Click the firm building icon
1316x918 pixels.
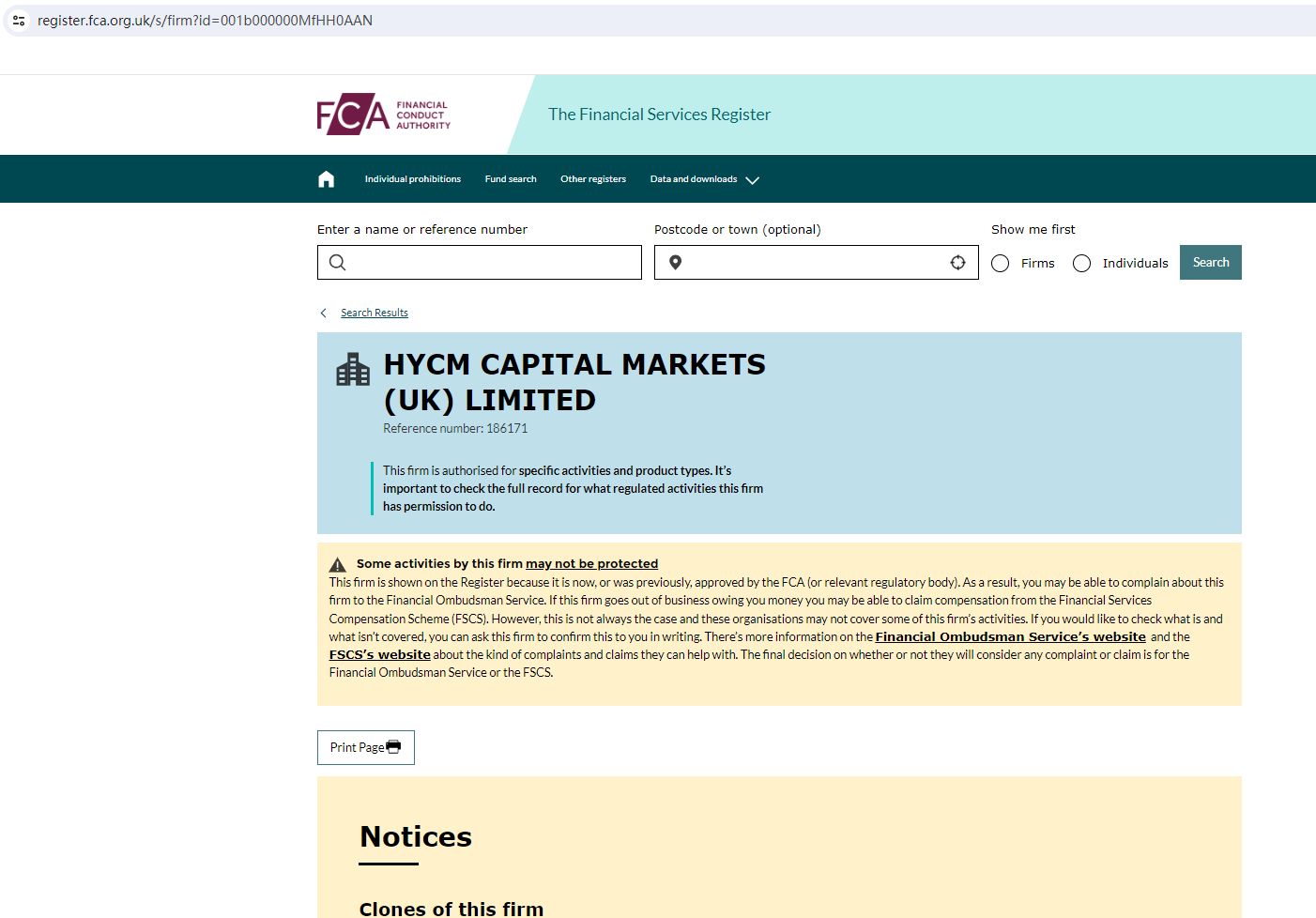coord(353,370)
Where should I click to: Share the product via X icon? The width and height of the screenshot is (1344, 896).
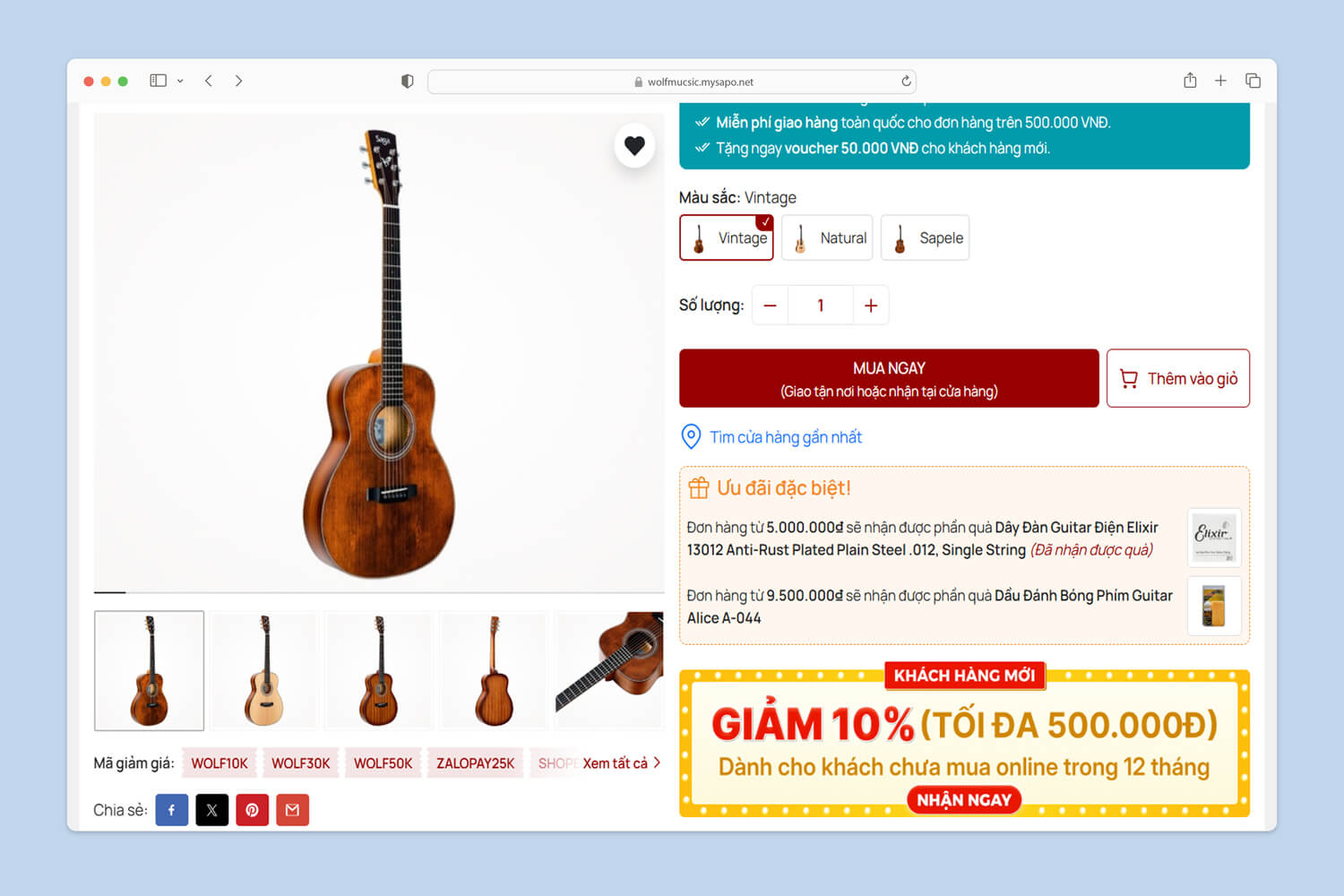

---

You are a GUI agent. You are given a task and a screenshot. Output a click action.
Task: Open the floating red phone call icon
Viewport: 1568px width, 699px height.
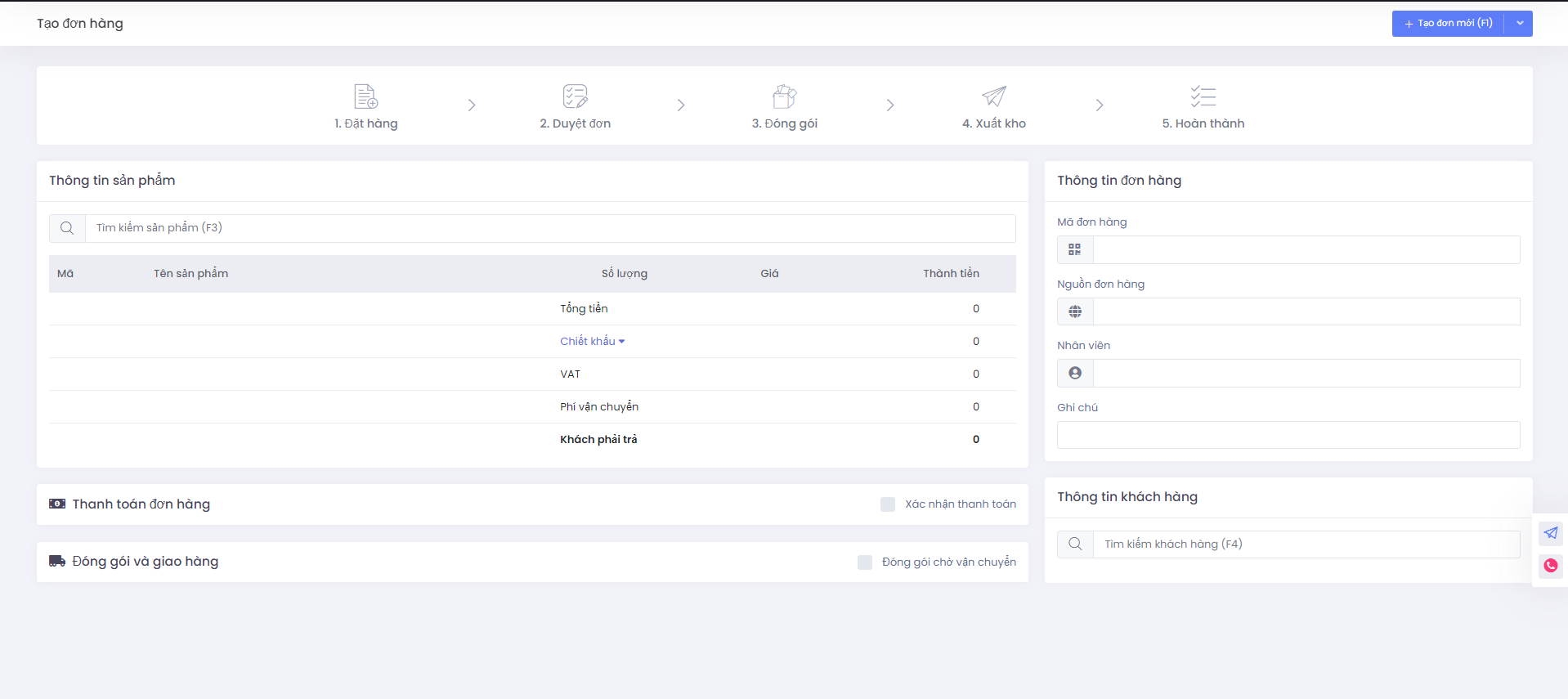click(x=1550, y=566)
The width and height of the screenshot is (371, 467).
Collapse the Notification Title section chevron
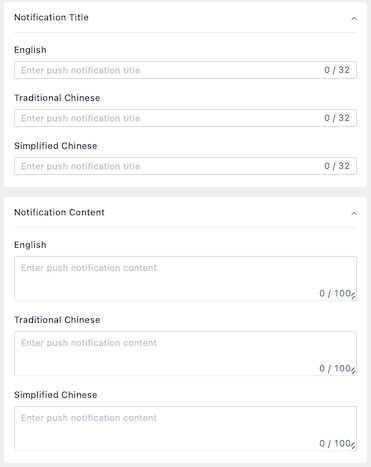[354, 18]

---

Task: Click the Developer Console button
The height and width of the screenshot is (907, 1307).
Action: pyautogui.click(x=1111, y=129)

TASK REQUIREMENTS -
Wherever the string "icon" appears in a line above, copy that line.

PROBLEM SOLUTION -
Click the firm building icon
Where should I click to: Share the product via X icon? The width and height of the screenshot is (1344, 896).
Task: Open the floating red phone call icon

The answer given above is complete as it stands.